§ Raw data:
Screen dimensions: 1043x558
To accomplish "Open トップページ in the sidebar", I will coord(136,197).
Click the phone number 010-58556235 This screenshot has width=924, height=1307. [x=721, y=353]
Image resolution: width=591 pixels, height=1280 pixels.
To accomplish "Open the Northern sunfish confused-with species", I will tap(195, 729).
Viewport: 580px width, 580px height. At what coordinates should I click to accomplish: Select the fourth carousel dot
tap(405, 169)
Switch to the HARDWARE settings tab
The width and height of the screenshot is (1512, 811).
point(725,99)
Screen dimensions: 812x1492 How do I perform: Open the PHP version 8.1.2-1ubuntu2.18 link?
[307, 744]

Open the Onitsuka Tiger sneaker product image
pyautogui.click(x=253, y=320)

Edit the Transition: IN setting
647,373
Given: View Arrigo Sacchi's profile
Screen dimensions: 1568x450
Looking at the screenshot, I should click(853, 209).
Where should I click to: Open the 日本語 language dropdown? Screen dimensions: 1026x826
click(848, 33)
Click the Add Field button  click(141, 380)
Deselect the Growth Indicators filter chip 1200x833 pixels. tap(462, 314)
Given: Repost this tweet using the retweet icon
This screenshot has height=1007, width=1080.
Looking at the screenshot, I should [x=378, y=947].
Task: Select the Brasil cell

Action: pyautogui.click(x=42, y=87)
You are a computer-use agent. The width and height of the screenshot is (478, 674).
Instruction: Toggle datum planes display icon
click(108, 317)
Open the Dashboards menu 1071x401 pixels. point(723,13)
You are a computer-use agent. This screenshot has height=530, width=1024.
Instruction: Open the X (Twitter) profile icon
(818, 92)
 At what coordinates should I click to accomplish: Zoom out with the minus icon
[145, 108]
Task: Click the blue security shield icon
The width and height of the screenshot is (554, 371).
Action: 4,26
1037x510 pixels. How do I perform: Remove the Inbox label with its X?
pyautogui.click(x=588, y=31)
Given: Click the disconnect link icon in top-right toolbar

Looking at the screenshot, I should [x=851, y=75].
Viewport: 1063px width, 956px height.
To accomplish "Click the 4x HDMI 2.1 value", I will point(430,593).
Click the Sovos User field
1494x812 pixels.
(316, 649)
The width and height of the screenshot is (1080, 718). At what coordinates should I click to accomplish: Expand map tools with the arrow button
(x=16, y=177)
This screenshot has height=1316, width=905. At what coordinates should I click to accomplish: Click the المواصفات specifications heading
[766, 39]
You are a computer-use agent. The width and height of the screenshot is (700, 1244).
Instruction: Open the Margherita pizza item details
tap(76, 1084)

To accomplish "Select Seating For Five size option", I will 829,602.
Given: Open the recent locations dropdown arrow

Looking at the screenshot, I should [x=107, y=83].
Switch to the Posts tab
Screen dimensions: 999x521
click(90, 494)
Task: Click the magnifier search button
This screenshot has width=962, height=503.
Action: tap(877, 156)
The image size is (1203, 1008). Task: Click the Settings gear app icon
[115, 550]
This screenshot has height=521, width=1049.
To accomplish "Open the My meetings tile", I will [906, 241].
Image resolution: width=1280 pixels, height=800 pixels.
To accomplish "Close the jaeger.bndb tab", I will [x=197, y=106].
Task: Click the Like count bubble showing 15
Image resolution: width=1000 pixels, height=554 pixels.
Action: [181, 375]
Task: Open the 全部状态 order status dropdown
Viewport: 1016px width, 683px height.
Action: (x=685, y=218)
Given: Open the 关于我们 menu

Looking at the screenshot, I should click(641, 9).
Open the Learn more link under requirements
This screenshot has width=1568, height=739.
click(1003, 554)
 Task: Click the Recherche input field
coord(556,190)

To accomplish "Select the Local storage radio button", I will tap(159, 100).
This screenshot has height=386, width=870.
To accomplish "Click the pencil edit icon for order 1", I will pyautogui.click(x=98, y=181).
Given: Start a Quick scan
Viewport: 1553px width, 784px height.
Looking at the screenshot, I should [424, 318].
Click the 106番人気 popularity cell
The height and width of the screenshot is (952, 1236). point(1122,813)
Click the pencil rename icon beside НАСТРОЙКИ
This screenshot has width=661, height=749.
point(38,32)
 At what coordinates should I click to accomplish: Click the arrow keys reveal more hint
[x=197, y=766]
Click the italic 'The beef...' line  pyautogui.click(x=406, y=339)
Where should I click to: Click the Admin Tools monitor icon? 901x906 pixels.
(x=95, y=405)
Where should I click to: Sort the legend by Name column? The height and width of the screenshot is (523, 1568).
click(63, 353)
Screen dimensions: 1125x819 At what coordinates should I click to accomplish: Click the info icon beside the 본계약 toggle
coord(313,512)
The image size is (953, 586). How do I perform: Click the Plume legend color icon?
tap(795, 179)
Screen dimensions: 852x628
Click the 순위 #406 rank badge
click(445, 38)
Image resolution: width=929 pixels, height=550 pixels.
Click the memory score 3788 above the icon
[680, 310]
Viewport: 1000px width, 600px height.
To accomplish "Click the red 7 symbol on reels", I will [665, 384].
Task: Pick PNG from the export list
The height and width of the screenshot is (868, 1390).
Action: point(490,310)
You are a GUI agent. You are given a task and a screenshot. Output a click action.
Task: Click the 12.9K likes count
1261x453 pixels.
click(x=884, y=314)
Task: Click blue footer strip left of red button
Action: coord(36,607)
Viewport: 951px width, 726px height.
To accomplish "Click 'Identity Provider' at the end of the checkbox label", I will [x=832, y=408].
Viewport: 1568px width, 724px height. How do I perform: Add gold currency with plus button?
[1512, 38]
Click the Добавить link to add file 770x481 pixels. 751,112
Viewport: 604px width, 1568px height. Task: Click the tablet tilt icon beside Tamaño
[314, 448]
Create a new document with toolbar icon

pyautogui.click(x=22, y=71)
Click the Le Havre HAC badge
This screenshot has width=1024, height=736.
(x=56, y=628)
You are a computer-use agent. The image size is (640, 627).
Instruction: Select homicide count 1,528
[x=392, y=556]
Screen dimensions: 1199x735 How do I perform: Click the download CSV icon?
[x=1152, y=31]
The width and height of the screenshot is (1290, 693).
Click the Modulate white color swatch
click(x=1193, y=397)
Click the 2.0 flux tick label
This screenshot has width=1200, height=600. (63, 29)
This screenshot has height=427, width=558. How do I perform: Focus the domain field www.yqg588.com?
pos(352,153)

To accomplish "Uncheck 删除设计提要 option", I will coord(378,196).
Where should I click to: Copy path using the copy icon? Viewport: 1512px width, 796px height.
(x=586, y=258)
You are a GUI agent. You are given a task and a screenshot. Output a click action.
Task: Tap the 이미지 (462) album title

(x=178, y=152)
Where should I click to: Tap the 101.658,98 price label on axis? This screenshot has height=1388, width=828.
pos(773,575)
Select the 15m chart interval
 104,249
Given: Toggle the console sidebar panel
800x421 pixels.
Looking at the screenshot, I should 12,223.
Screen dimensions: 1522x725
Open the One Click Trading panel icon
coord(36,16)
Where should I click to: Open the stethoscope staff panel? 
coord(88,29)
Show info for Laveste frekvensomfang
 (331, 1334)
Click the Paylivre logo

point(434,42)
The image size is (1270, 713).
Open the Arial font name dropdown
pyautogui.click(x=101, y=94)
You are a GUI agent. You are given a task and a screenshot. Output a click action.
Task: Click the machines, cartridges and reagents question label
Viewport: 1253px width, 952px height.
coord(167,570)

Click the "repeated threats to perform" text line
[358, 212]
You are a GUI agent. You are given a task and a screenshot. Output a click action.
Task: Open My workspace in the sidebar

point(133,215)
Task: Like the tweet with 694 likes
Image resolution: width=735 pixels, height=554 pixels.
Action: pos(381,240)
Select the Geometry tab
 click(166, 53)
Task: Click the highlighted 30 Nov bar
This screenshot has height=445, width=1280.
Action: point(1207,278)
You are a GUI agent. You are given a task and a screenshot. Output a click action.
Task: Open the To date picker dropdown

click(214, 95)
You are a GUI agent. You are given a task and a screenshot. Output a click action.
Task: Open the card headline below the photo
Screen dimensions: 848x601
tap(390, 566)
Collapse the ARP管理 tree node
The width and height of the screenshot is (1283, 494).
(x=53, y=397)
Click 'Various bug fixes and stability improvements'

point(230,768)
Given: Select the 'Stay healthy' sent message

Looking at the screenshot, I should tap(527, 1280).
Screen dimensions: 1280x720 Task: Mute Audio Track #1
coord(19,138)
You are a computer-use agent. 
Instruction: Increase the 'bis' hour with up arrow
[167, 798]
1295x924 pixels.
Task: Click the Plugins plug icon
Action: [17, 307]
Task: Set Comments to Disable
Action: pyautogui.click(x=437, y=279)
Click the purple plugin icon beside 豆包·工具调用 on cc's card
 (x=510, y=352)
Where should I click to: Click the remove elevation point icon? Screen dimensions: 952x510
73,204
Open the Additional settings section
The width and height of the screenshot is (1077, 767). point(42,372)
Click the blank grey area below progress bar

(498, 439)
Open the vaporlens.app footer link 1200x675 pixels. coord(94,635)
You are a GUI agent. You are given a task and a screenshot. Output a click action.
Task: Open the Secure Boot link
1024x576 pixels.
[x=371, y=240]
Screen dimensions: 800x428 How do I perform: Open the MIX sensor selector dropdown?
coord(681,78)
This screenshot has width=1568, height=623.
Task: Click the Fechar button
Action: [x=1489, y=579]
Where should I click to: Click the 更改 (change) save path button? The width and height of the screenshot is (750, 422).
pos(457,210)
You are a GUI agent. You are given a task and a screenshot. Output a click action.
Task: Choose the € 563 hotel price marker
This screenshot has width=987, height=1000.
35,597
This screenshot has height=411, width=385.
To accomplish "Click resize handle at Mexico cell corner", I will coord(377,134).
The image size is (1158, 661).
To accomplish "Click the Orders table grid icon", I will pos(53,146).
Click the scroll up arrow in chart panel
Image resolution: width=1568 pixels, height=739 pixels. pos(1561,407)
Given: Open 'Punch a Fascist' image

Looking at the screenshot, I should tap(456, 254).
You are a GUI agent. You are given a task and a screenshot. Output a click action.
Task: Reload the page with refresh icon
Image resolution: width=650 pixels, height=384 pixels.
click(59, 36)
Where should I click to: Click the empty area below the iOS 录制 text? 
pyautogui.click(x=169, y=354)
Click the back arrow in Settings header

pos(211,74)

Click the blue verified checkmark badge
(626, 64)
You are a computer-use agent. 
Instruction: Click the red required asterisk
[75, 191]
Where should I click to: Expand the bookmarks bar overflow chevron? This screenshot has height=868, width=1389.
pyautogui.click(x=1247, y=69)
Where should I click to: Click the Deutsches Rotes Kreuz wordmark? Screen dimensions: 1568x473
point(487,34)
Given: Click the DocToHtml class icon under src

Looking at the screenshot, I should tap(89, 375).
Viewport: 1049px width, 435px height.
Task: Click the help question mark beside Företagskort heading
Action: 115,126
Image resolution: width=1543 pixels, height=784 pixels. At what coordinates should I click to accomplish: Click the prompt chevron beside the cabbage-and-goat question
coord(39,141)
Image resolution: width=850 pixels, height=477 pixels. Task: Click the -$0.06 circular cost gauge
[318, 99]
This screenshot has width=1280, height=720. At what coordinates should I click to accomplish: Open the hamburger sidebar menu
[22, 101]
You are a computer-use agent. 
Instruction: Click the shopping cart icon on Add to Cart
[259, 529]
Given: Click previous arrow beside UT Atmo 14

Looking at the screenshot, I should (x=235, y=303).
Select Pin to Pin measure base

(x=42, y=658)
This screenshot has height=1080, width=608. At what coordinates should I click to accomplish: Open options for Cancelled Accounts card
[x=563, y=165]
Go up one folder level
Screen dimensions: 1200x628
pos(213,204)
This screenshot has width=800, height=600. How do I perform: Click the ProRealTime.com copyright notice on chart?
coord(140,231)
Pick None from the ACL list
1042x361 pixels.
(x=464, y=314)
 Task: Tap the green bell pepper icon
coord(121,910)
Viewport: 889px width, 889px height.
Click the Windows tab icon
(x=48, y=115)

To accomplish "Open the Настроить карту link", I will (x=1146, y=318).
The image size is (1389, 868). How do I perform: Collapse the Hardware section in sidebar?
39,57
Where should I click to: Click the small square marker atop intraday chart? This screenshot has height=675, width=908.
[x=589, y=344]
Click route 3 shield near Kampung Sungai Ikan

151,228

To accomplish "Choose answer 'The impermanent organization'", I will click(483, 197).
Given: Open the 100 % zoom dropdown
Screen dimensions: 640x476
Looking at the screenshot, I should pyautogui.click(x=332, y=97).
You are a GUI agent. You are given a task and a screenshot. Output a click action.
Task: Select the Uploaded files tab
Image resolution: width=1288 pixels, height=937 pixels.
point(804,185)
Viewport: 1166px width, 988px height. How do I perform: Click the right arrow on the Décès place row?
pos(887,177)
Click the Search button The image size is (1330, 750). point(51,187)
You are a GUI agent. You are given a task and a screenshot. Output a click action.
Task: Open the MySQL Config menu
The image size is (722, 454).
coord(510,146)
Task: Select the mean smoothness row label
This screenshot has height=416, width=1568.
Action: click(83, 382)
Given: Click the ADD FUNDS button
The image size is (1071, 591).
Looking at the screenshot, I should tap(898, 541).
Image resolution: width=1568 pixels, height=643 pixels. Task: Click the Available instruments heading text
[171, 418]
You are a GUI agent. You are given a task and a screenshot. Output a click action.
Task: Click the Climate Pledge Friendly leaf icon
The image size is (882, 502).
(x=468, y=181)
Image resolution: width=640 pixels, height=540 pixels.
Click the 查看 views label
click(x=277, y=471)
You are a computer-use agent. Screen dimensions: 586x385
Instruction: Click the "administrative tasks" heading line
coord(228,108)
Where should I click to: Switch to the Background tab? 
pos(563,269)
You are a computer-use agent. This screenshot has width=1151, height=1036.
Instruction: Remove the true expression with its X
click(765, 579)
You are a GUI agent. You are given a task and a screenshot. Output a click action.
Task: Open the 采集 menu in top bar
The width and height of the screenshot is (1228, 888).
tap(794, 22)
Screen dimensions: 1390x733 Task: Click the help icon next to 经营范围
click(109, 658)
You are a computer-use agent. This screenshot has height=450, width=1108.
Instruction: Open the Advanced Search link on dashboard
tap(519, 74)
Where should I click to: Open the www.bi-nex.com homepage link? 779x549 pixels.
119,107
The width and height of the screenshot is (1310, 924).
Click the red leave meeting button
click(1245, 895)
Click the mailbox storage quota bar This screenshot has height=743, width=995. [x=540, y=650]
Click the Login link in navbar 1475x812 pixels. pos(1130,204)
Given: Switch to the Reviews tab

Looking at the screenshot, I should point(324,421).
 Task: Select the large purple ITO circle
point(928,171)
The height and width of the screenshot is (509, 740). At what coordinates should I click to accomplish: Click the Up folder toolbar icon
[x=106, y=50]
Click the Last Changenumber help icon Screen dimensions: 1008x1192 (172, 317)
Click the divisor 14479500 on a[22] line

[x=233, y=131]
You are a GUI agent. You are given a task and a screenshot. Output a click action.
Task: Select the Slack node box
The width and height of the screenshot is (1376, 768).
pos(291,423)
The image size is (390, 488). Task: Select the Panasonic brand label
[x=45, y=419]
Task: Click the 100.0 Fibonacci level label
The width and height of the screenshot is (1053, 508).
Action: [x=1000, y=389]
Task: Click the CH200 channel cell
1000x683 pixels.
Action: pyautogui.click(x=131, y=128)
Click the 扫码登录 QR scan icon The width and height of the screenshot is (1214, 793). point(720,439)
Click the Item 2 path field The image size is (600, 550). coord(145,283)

§ Problem to solve: Bring together every line in the entries that holds the string "storage".

§ Response area:
To accomplish "Select the Local storage radio button", I will tap(159, 100).
Click the mailbox storage quota bar This screenshot has height=743, width=995. [x=540, y=650]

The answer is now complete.